Ownership and control of intellectual property (IP) rights is the key to the commercial success of inventions, says Mike Puzey, the Randburg whizzkid who has made his name internationally as the designer of the Big Boy scooter.
For those who don't know the Big Boy, it is a pavement runabout with small wheels and a weed-eater engine. It is made in Taiwan and marketed out of the US and has been sold by the thousand throughout the world.
Puzey should know about IP issues: he assigned the rights for the Big Boy to a Taiwanese manufacturer and says he has not been remunerated for all the sales.

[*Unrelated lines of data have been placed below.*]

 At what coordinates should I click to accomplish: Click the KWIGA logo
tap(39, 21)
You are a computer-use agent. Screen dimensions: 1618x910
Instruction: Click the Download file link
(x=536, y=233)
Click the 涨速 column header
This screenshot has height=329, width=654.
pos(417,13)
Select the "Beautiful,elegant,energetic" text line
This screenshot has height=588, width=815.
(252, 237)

"SA is oozing with good ideas but people are not realistic about how to turn them into commercial successes," says Puzey. " You have to come up with products that fit into society's lifestyles, that are functional and saleable, and then don't patent until the whole thing is ready to be tooled. In future I will have full ownership and control of the IP."

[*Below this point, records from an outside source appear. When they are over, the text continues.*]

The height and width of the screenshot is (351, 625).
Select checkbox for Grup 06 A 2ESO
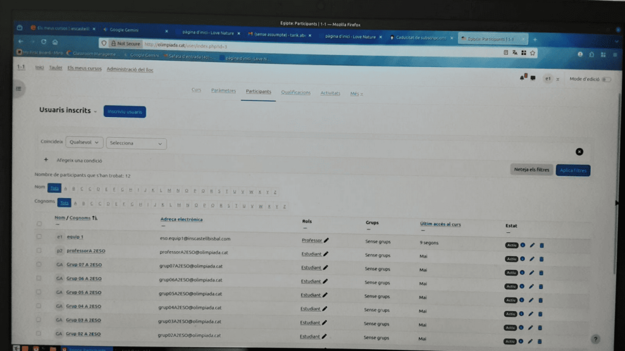[x=39, y=278]
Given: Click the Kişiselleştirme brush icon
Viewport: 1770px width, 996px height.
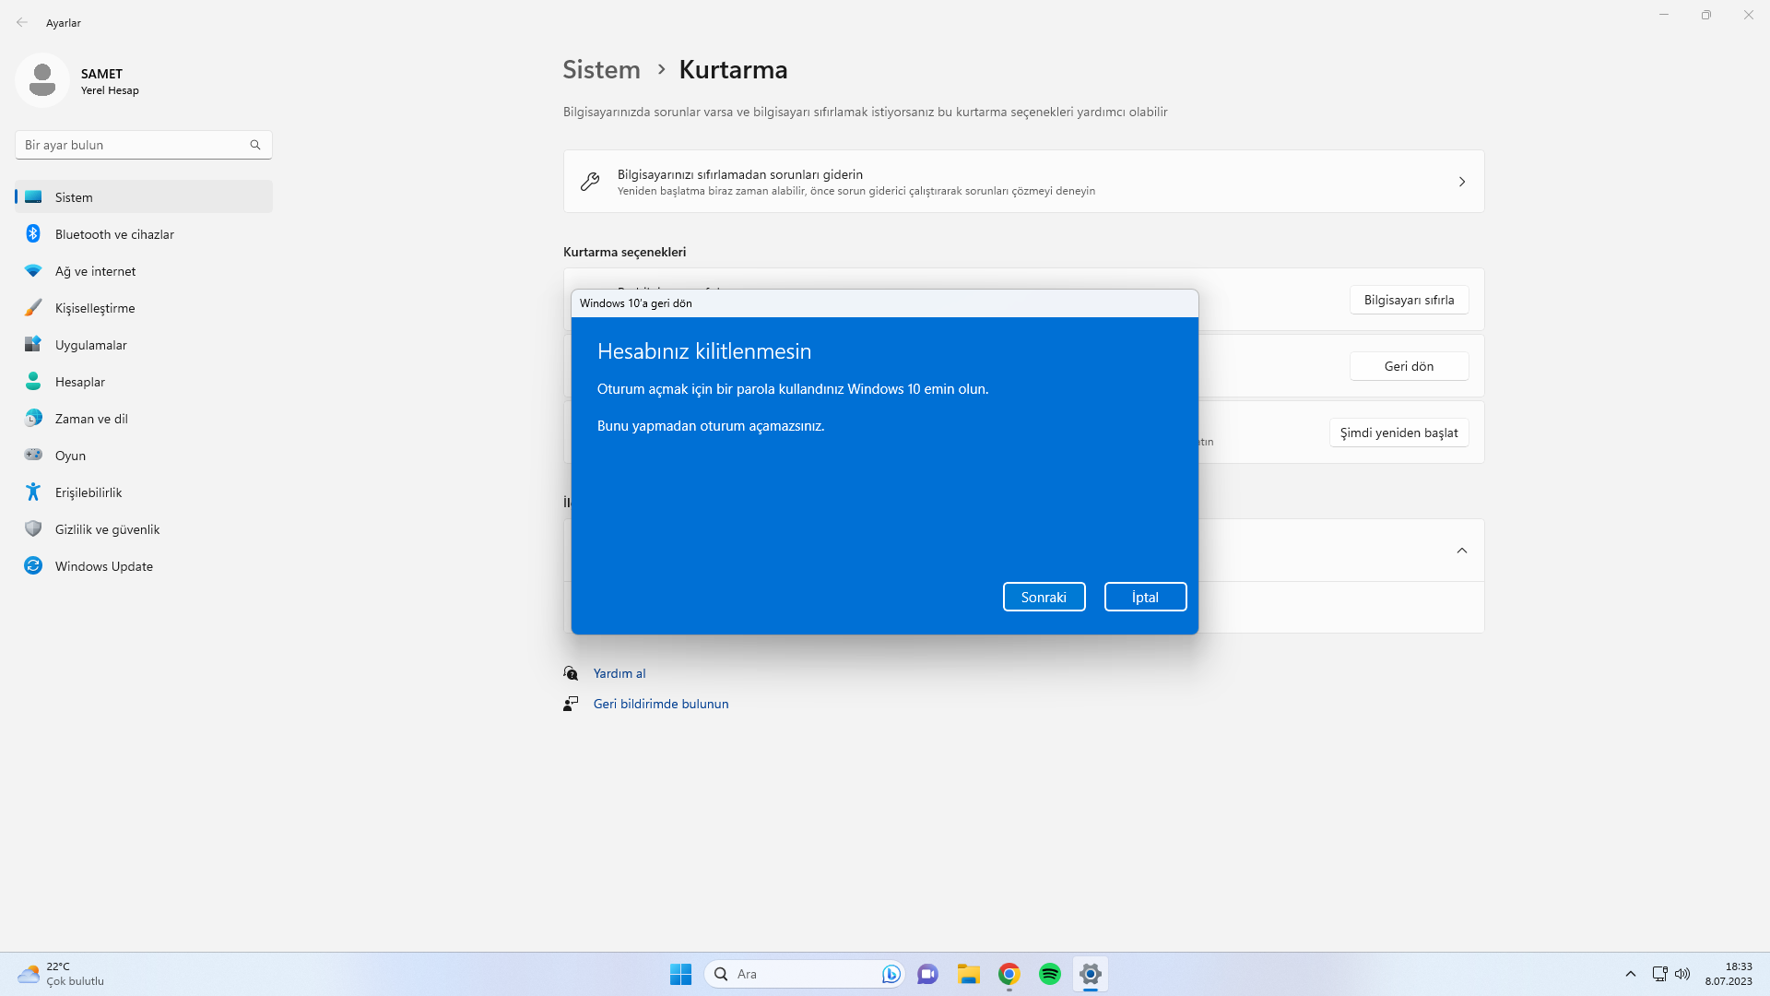Looking at the screenshot, I should (x=33, y=308).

The 37-year-old inventor, holder of about 25 international patents, was born in Zimbabwe, where he became a commercial pilot. He is responsible for a string of mechanical gizmos, including mass market exercise machines, a pool cleaner, a hovercraft, a two-speed gearbox, a four-stroke scooter engine, and a human-powered hydrofoil called Pump-a-Bike.
Puzey's workshop is a tidy place which contradicts the stereotype of the crazy inventor in his shambolic den. Here he manufactures and tests every prototype item himself to finished standard.
"When I started, my legal skills were shocking," he says. Now he feels he is learning how to defend his products and hopes to make real money soon.